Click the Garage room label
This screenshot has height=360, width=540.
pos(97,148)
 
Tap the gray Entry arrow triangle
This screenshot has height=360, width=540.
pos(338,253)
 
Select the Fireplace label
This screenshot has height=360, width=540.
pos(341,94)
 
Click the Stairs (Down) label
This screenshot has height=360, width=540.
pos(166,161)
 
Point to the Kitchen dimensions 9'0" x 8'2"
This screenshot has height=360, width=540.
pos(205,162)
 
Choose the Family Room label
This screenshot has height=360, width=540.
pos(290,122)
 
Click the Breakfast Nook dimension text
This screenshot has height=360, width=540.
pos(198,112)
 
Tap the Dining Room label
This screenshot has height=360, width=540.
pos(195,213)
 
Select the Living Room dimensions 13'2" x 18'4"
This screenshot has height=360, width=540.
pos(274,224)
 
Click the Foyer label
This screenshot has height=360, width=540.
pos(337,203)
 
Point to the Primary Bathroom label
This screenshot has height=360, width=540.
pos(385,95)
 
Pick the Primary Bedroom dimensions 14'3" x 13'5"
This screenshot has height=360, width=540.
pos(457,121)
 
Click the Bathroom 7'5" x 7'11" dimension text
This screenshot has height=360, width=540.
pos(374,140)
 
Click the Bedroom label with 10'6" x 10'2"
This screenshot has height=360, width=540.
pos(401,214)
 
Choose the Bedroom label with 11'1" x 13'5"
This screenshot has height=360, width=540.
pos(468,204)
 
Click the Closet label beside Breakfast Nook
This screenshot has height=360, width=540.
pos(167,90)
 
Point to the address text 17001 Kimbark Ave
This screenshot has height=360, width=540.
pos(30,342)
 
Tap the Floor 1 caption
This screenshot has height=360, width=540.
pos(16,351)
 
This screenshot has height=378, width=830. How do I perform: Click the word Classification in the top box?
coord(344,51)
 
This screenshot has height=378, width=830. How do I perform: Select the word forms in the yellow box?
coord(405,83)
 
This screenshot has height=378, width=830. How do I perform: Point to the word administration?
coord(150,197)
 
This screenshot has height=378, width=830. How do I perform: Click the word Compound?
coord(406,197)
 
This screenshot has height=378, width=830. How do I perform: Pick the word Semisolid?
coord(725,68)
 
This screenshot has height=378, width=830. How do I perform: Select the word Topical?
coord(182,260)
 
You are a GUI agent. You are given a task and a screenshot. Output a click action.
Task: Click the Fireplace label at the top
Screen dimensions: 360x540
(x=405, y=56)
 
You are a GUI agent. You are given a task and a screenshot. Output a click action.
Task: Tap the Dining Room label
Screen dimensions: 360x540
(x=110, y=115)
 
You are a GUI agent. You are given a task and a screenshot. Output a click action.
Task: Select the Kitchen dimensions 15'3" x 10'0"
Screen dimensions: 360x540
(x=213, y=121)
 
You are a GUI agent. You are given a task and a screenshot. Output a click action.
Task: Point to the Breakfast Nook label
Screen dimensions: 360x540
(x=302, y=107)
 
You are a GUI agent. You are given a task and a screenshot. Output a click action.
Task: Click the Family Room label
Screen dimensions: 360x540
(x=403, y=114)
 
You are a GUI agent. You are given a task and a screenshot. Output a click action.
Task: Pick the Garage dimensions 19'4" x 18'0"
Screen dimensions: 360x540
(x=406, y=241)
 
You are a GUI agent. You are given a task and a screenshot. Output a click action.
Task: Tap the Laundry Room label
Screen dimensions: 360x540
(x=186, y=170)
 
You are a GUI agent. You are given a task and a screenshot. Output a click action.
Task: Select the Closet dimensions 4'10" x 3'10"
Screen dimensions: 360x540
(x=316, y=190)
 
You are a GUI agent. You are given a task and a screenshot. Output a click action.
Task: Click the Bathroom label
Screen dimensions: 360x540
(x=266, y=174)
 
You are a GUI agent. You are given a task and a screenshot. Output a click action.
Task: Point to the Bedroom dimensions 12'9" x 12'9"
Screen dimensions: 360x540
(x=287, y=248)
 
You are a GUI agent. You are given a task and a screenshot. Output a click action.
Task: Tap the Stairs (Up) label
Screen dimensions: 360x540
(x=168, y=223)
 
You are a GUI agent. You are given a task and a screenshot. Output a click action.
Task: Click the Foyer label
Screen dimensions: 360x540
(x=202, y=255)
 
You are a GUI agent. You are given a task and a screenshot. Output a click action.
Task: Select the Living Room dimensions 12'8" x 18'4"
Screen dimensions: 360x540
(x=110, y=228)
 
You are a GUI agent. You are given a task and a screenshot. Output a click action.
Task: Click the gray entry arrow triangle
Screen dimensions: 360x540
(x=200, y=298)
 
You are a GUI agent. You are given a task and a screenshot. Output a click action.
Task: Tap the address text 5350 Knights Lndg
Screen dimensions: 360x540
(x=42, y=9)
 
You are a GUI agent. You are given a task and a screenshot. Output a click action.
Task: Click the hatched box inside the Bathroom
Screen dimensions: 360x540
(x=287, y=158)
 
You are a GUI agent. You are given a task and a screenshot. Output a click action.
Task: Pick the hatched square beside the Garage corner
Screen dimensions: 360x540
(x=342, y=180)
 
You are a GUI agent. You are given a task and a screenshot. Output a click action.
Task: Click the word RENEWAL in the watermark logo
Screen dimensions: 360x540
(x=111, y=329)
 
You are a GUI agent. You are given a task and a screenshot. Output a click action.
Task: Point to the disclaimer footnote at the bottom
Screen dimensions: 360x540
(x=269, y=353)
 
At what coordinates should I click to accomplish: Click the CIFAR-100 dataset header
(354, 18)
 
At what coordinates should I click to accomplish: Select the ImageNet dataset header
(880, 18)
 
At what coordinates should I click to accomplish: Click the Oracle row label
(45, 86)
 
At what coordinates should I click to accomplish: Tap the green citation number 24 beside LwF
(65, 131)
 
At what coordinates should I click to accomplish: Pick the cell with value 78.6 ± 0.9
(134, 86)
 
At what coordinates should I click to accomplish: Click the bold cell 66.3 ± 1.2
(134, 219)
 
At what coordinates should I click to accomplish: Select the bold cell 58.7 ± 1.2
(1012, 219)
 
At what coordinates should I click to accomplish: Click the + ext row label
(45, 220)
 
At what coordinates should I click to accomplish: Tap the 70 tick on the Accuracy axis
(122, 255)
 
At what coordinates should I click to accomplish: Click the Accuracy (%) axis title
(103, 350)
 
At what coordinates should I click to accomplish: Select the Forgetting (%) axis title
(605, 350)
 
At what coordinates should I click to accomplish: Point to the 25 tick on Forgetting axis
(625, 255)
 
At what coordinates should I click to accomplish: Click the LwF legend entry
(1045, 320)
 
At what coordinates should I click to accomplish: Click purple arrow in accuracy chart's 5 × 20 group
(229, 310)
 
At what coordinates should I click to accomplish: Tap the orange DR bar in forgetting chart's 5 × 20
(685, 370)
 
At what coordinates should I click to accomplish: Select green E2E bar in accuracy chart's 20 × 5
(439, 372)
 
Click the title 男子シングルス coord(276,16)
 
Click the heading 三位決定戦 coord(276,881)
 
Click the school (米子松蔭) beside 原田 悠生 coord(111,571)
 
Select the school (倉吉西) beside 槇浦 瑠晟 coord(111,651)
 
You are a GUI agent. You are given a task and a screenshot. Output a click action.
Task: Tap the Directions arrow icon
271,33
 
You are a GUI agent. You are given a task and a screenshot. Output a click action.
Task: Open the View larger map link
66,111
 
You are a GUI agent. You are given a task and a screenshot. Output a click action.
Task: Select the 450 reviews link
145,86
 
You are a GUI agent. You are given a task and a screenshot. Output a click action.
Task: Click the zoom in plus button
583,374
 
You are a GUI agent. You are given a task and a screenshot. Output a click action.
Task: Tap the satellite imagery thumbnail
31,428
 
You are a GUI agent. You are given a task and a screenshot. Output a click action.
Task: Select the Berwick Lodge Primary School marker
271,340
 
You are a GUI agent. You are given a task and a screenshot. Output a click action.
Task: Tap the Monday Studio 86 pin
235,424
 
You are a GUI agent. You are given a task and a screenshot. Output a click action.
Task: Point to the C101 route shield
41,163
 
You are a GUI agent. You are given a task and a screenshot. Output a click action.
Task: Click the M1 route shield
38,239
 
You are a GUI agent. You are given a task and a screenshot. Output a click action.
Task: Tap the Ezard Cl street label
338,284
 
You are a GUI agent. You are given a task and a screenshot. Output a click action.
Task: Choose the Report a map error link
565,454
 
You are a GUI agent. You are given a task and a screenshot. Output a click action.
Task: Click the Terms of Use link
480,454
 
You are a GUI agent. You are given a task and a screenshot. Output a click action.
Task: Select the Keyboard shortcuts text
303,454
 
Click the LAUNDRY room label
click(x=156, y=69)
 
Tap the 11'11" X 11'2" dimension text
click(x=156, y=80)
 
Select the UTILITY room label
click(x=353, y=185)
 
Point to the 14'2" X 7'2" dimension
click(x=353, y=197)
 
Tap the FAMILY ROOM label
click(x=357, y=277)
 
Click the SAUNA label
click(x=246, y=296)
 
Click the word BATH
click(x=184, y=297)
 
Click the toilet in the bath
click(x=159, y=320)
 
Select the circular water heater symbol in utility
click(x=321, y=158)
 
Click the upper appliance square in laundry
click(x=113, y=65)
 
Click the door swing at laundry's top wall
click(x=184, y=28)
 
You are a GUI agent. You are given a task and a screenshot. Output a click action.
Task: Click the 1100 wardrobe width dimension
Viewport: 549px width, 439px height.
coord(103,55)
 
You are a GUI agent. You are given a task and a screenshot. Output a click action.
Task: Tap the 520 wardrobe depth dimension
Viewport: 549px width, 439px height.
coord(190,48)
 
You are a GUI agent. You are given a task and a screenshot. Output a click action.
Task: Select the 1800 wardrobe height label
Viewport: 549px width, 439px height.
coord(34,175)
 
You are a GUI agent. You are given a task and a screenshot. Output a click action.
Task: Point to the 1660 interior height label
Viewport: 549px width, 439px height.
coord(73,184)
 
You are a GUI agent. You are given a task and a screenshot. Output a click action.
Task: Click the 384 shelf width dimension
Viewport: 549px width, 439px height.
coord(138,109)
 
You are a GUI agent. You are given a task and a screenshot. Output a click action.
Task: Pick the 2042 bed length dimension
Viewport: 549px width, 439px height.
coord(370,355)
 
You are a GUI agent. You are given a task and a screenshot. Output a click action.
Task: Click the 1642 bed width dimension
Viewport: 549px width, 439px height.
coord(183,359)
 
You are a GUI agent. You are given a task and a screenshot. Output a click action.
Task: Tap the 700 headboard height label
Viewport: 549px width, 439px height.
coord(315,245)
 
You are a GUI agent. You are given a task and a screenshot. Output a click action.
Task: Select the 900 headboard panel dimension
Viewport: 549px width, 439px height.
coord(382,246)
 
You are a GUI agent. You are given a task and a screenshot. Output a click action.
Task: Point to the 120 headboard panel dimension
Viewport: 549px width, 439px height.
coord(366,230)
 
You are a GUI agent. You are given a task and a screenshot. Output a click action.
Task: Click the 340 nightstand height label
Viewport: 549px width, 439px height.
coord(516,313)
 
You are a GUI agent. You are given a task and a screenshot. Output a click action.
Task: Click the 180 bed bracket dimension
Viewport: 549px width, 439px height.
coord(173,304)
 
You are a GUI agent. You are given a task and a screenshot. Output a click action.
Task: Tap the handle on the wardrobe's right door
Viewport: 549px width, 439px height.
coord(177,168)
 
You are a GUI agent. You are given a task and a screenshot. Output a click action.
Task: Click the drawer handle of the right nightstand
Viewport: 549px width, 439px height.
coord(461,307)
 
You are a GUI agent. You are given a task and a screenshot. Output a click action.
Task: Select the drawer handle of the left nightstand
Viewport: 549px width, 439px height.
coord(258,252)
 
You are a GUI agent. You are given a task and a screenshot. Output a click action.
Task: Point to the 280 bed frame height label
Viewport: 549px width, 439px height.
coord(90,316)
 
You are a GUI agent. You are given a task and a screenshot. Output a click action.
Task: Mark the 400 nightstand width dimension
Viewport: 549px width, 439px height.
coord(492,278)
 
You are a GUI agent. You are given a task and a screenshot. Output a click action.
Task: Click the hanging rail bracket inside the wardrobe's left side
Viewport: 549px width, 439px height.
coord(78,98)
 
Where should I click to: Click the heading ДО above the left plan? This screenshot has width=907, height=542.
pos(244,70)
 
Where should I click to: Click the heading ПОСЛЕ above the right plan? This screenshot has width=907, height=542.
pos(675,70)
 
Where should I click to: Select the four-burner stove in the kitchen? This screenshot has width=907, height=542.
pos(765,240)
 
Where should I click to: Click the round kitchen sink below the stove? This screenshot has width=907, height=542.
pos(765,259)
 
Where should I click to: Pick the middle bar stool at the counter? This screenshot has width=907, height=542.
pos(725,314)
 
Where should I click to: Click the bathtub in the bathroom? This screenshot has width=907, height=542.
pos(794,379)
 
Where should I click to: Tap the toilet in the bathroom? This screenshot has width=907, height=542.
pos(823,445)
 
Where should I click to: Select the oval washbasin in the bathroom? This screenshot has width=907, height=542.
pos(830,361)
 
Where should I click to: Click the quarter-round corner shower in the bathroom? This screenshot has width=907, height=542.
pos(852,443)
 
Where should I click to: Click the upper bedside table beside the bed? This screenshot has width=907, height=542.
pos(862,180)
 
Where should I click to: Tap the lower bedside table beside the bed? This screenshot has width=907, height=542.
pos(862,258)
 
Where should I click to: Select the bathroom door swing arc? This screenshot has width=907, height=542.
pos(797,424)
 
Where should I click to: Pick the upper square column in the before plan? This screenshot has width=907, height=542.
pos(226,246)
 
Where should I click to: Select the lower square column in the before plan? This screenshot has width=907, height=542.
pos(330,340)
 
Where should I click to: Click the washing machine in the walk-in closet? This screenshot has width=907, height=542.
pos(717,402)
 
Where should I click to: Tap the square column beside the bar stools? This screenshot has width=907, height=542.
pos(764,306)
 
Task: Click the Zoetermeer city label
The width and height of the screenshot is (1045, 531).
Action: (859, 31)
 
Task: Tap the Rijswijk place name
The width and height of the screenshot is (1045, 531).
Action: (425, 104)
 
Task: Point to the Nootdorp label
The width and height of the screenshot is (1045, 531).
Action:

* Work to complete: Copy out the entries word for word, starting at the line that contains "Click the SAUNA label" and ending at the line that contains "coord(366,230)".

* Output below:
Click the SAUNA label
click(x=246, y=296)
 
Click the word BATH
click(x=184, y=297)
 
Click the toilet in the bath
click(x=159, y=320)
 
Select the circular water heater symbol in utility
click(x=321, y=158)
 
Click the upper appliance square in laundry
click(x=113, y=65)
 
Click the door swing at laundry's top wall
click(x=184, y=28)
 
You are a GUI agent. You are given a task and a screenshot. Output a click action.
Task: Click the 1100 wardrobe width dimension
Viewport: 549px width, 439px height.
coord(103,55)
 
You are a GUI agent. You are given a task and a screenshot. Output a click action.
Task: Tap the 520 wardrobe depth dimension
Viewport: 549px width, 439px height.
coord(190,48)
 
You are a GUI agent. You are given a task and a screenshot. Output a click action.
Task: Select the 1800 wardrobe height label
Viewport: 549px width, 439px height.
coord(34,175)
 
You are a GUI agent. You are given a task and a screenshot. Output a click action.
Task: Point to the 1660 interior height label
Viewport: 549px width, 439px height.
coord(73,184)
 
You are a GUI agent. You are given a task and a screenshot. Output a click action.
Task: Click the 384 shelf width dimension
Viewport: 549px width, 439px height.
coord(138,109)
 
You are a GUI agent. You are given a task and a screenshot. Output a click action.
Task: Pick the 2042 bed length dimension
Viewport: 549px width, 439px height.
coord(370,355)
 
You are a GUI agent. You are given a task and a screenshot. Output a click action.
Task: Click the 1642 bed width dimension
Viewport: 549px width, 439px height.
coord(183,359)
 
You are a GUI agent. You are given a task and a screenshot. Output a click action.
Task: Tap the 700 headboard height label
Viewport: 549px width, 439px height.
coord(315,245)
 
You are a GUI agent. You are given a task and a screenshot. Output a click action.
Task: Select the 900 headboard panel dimension
Viewport: 549px width, 439px height.
coord(382,246)
 
You are a GUI agent. You are given a task and a screenshot. Output a click action.
Task: Point to the 120 headboard panel dimension
Viewport: 549px width, 439px height.
coord(366,230)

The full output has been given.